噻吩光解反应机理的理论研究

使用密度泛函理论(DFT)中的B3LYP方法, 采用6-31G**和6-31＋＋G**基组, 对噻吩的光解反应进行了理论研究. 对照实验结果, 我们研究了五个光解通道, 包括生成C₄H₄＋S, C₂H₂＋C₂H₂S和CS＋C₃H₄的三个闭壳层分子解离通道与生成HCS＋C₃H₃和HS＋C₄H₃的自由基解离通道. 各个可能的反应通道的产物碎片的具体形式得到了确认. 研究发现在基态生成C₂H₂＋C₂H₂S和在最低三态生成C₄H₄＋S的反应从能量上考虑最为有利, 而实验上观测到的主要产物C₂H₂＋C₂H₂S主要是在基态上产生的. 通过对比实验结果与计算结果, 我们认为噻吩光解反应机理与所用激发光波长有关.

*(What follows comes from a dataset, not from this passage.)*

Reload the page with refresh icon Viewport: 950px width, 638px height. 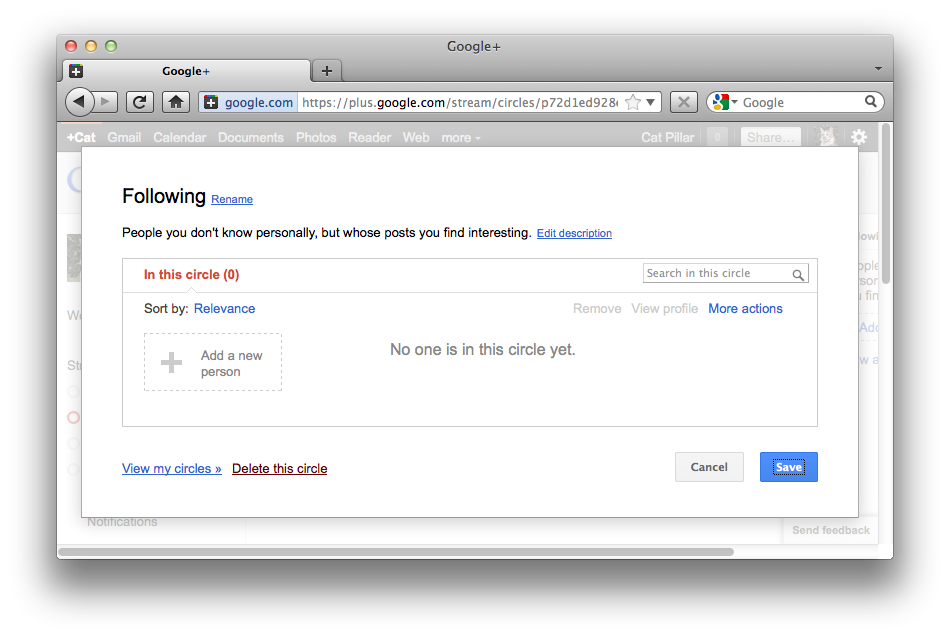139,102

Theoretical Investigations on the Photolysis of Thiophene

Density functional theory (B3LYP) along with 6-31G** and 6-31＋＋G** basis sets was employed to investigate the photodissociation reactions of thiophene. According to the experiment results, five photolysis channels have been examined, including three closed-shell molecular channels yielding C₄H₄＋S, C₂H₂＋C₂H₂S, and CS＋C₃H₄, and two radical channels yielding HCS＋C₃H₃ and HS＋C₄H₃. The most probable isomers of the product fragments were determined. It was found that the reaction yielding C₄H₄＋S was the most energetically favorable in the triplet state and c-C₄H₄S→C₂H₂＋C₂H₂S was preferential in the ground state. The calculation results show that C₂H₂＋C₂H₂S, which were found to be the major products, were formed mainly in the ground state. By comparison of the computational results with the experimental findings, it can be concluded that the photodissociation mechanism of thiophene is dependent on the wave length.